If you are of Shiva, you will come back to him. If not, I am sure he will still feel compassion towards you as wish you the best as he does to any.

May you be well and be blessed :namaste
Thank you.

For the past week, I have been feeling like just taking a break from my prayers and sadhana...starting off with a week or so, then seeing if I can extend beyond that to indefinite Hindu-abstinence.

I have felt that Siva is God and has nothing to gain/lose through and by my worship, so if He wants to find me, having my pendant fall off in a way it never can ain't gonna do the trick - I need much more to 'go on' than just that. I am tired of all His little 'parlor tricks' you know? really sick and tired of it...all that just isn't enough anymore, in light of what I am going through.

I have also thought this probably would have happened if I didn't worship Siva anyway, so I cannot blame Him, but at the same time, why bother worshiping Him then? If my life isn't becoming any more happier, any more peaceful, any less depressed and I would be so regardless, then why bother when nothing I am doing makes any difference?
 

Madhuri

RF Goddess
Staff member
Premium Member
So no, God doesn't 'owe me', but He's also making it near impossible for me to continue worshiping Him.

The house I live in is nothing more than a shack, I only have one basic meal a day (last night it was a tuna sandwich) - so helping out at the Church's soup kitchen may be of benefit there...I am the one that needs to be served for a while and not do the serving, but like I said, I am fully prepared to let my ego have full reign over my affairs now, seeing as how nothing else has worked.

If your situation is difficult, do what you have to in order to improve it. There's nothing wrong with going to the Church soup kitchen.

But when good or bad things happen to you, what is the point in blaming God. No matter what you believe, this world is a place of both pleasure and pain and you're going to have to solve one problem after the other as long as you live.

Worship of God is not supposed to solve your material problems. It is supposed to make you more capable of adjusting to and coping with problems until you reach the point that nothing can bother you and you only experience bliss.
 

NobodyYouKnow

Misanthropist
Why would you assume that Shiva has anything to do with it? Why do people think that God intervenes in our lives all the time?
It's my opinion that God would not make one's life better or worse.
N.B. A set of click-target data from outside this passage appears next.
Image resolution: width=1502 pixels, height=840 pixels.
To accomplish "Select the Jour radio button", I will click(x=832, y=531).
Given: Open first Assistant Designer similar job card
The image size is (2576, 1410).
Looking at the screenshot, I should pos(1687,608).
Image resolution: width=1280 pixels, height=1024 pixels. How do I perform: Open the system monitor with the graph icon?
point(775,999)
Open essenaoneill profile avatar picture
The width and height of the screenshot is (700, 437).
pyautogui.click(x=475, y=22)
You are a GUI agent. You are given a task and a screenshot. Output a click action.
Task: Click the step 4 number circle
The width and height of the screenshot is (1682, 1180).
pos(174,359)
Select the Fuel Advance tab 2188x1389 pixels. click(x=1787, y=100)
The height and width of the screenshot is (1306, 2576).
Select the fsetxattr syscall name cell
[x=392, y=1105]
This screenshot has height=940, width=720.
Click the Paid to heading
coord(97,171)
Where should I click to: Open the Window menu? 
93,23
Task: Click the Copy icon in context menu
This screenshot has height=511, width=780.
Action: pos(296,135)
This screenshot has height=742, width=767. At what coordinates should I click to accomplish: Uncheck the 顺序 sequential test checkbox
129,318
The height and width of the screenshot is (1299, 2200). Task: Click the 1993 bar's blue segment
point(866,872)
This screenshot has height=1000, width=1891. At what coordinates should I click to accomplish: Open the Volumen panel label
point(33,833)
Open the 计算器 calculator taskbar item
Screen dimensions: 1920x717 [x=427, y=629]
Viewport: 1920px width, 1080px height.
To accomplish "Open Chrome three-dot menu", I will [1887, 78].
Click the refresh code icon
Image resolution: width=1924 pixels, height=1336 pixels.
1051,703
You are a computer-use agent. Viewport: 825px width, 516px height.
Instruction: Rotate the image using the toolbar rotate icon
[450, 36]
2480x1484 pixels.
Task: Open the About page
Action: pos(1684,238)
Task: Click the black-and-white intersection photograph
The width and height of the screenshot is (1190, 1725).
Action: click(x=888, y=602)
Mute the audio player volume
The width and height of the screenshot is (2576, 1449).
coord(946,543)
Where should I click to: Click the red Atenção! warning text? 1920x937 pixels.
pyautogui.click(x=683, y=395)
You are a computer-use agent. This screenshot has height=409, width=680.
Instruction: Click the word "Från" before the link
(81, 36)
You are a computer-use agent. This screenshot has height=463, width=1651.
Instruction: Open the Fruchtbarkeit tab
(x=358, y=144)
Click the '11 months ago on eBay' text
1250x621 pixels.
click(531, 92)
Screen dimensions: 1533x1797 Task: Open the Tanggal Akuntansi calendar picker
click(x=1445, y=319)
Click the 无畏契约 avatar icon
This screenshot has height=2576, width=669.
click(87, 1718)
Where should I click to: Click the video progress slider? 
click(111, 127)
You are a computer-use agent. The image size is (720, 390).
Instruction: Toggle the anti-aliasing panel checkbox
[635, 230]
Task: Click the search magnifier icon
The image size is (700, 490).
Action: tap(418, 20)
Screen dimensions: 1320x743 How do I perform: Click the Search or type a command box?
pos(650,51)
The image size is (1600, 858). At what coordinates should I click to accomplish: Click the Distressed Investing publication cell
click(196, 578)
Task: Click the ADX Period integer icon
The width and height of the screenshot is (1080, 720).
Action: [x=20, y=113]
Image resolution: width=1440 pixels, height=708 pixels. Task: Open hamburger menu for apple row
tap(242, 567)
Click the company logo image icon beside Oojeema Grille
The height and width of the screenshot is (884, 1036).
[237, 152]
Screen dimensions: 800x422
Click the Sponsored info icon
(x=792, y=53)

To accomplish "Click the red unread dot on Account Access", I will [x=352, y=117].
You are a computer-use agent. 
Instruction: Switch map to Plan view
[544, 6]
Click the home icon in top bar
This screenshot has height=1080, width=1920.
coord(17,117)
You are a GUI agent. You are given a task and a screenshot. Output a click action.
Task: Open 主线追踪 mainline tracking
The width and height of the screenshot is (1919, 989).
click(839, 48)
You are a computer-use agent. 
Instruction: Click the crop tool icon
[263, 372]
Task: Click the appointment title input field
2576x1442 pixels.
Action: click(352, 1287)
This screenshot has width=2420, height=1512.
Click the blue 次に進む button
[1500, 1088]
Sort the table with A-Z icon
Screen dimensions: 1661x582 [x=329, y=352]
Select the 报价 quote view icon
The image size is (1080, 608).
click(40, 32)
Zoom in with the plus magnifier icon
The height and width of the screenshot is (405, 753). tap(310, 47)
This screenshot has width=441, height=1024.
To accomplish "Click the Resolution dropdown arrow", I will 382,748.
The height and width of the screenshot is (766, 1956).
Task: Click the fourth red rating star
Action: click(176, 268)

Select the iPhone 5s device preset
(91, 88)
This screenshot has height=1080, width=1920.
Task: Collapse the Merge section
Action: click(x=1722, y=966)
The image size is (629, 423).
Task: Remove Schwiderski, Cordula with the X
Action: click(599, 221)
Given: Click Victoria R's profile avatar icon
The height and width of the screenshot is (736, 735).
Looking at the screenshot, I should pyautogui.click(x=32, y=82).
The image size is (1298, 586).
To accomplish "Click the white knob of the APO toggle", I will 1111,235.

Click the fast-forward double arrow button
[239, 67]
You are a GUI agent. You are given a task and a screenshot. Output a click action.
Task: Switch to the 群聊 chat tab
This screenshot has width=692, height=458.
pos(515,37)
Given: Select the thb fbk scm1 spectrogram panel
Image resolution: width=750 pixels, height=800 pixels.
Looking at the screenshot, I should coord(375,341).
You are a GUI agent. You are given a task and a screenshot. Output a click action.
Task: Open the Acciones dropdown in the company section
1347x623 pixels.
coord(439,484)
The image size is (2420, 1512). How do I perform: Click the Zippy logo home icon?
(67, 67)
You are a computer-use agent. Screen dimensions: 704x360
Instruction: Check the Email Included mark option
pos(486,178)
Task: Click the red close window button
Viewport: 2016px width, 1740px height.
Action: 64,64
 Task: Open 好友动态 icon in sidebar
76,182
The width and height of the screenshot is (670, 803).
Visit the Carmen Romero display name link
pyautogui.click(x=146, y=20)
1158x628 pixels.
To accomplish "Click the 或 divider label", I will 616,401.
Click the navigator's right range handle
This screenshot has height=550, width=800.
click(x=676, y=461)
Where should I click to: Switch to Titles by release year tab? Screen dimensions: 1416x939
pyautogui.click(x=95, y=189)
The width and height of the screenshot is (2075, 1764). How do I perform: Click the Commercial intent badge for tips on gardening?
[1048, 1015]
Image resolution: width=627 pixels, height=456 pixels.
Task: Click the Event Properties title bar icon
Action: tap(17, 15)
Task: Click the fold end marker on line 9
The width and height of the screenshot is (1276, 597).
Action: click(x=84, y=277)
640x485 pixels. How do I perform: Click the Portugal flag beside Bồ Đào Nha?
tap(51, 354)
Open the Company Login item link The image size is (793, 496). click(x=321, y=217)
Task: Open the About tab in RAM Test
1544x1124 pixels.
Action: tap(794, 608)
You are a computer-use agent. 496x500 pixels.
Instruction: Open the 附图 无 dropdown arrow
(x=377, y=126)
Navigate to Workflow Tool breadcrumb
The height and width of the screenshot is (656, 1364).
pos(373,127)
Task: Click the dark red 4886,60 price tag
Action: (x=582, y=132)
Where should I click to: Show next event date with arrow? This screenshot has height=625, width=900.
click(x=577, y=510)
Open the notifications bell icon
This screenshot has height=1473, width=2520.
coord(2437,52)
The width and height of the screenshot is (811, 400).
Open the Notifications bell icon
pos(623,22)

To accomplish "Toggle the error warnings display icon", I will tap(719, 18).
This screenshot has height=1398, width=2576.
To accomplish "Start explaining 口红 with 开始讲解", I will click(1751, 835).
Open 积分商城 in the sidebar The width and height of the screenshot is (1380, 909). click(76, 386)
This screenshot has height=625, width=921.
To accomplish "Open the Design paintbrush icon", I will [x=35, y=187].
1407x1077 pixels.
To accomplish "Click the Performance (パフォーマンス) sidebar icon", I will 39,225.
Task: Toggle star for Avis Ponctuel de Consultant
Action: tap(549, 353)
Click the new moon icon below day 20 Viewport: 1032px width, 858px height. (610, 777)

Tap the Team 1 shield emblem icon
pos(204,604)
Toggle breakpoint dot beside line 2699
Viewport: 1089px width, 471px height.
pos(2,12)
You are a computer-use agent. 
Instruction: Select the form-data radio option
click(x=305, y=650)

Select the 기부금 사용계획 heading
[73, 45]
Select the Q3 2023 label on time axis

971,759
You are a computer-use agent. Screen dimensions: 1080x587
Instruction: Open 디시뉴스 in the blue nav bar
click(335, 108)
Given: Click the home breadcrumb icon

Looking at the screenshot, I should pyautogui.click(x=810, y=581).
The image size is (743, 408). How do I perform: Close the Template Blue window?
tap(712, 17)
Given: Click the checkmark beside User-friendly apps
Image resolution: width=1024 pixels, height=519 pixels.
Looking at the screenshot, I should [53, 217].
As this thread title suggests, karma is the key. What would be the point of karma and life (where we learn from mistakes, from suffering as well as the positives) if God were to always intervene and make life better for his devotees?

That concept doesn't even make sense to me.

Btw, my father is an Anglican priest. He would also advice you not to read into it quite this far.
I wouldn't be reading into it quite this far, if I didn't have the book constantly shoved in my face. That's the whole sum of it.

Even Christians will say 'that's not God, that's the Devil making these things happen'...

Maybe it is...

All I know, is that if it is Karma, then God must not be beyond the laws of Karma and the laws of Karma also apply to God, or else bad things wouldn't keep on happening to good people...

Maybe I should read that book again...
 

NobodyYouKnow

Misanthropist
...what you are spending on internet is a bit too much. It could be used for other purposes. Be responsible, be practical. My view.
Both in money and in time, my friend.

Maybe the whole 'message' is to give up the internet. I have also thought about that.
 

NobodyYouKnow

Misanthropist
Also, if any 'good things' ever happen to me now, I would have never made this thread in the first place - please consider that.

Only 'bad things' happen and the only consolation I ever receive is 'be thankful for your suffering, after all, things could be much worse'. That doesn't wash anymore either. It's a cop-out.

There are things much worse than death, and I wish that my Karma could happen 'all at once', so I could just get on with my life.

This is just slow and painful torture - Every day I prayed 'kill me....kill me...' but that never happened either.